Stored items:
_ _ _ _ _ _ _
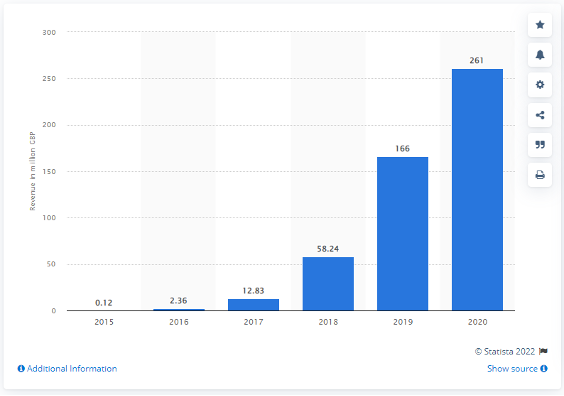
Task: Click the 0.12 data label for 2015
Action: [104, 303]
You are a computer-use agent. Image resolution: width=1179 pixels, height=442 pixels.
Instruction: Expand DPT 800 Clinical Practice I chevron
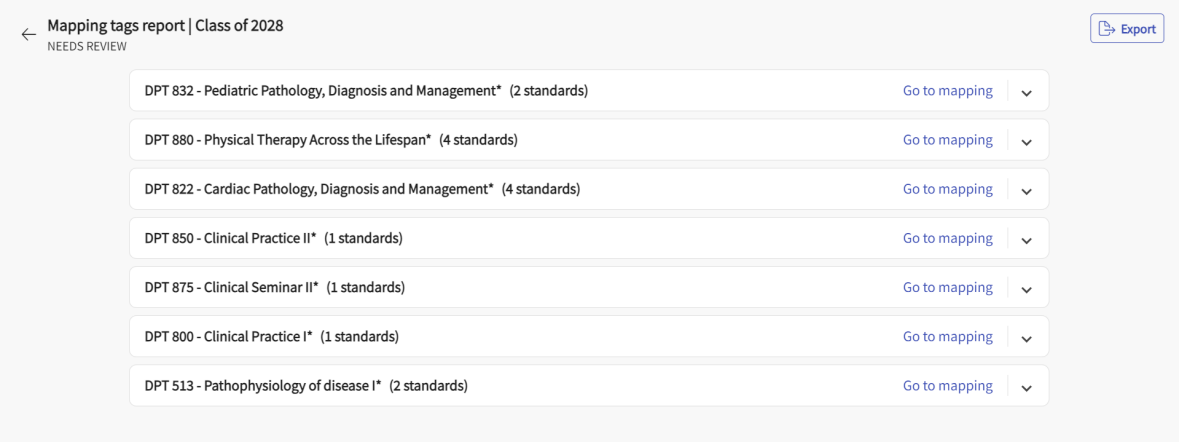(x=1026, y=337)
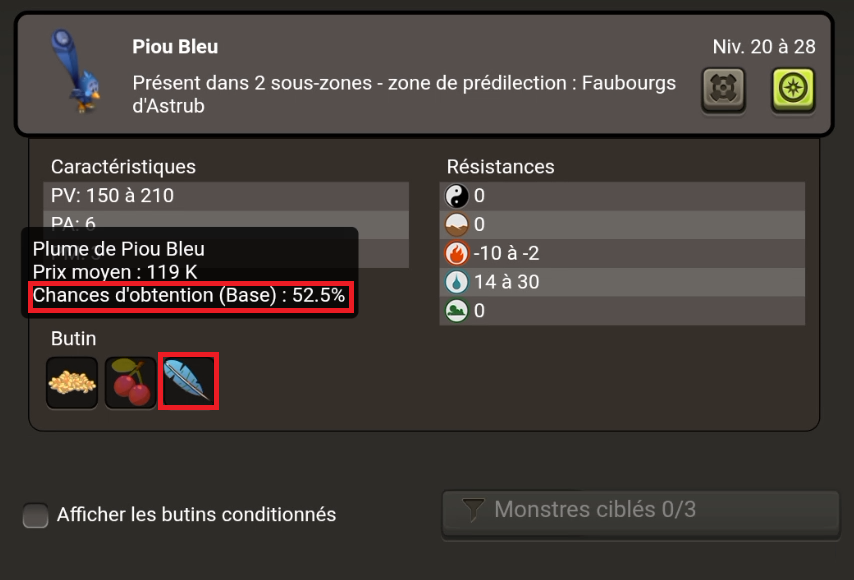
Task: Click the gray crosshair target monster button
Action: [x=723, y=89]
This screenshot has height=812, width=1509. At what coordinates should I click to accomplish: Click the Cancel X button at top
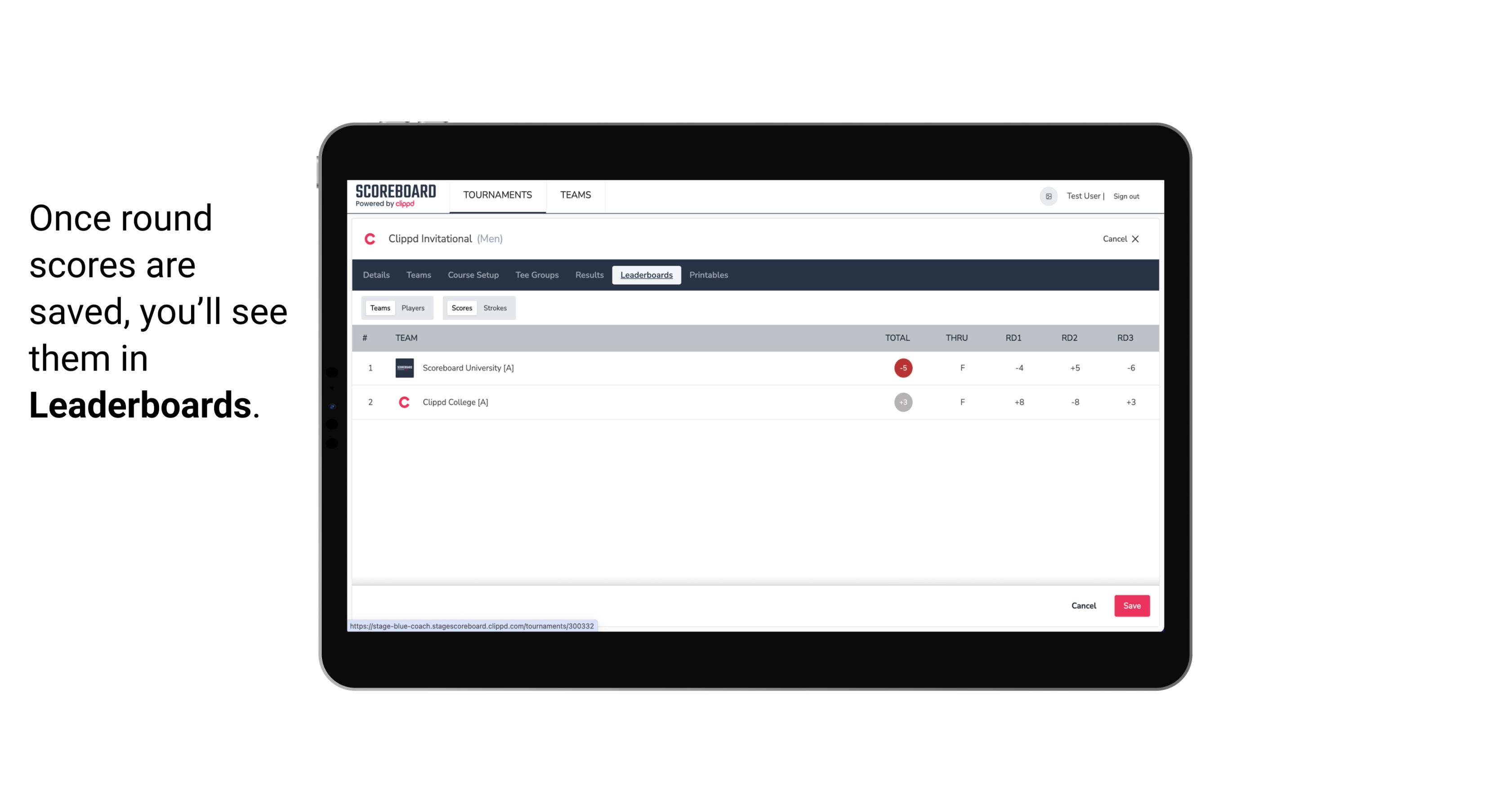(1119, 239)
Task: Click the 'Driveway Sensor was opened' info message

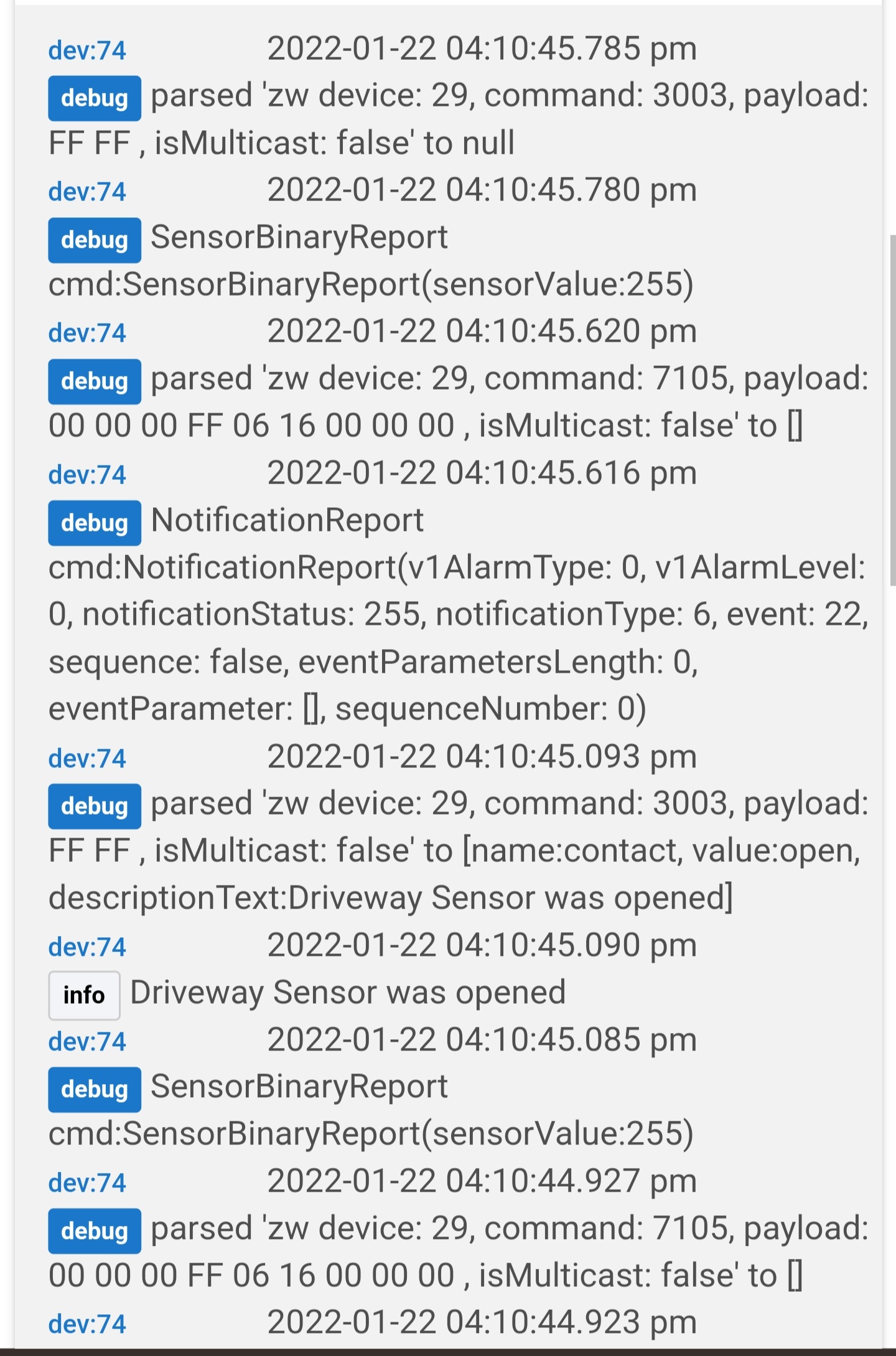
_ _ _ _ _ _ _
Quote exactly, and only, the lines from the one containing "You are a computer-use" through the last line of the records above, both included; leave out any pictures.

You are a computer-use agent. Image resolution: width=1179 pixels, height=442 pixels.
Instruction: Expand DPT 800 Clinical Practice I chevron
(x=1026, y=337)
Task: Click the gray crosshair target monster button
Action: [x=723, y=89]
This screenshot has height=812, width=1509. At what coordinates should I click to accomplish: Click the Cancel X button at top
(1119, 239)
Task: Click the 'Driveway Sensor was opened' info message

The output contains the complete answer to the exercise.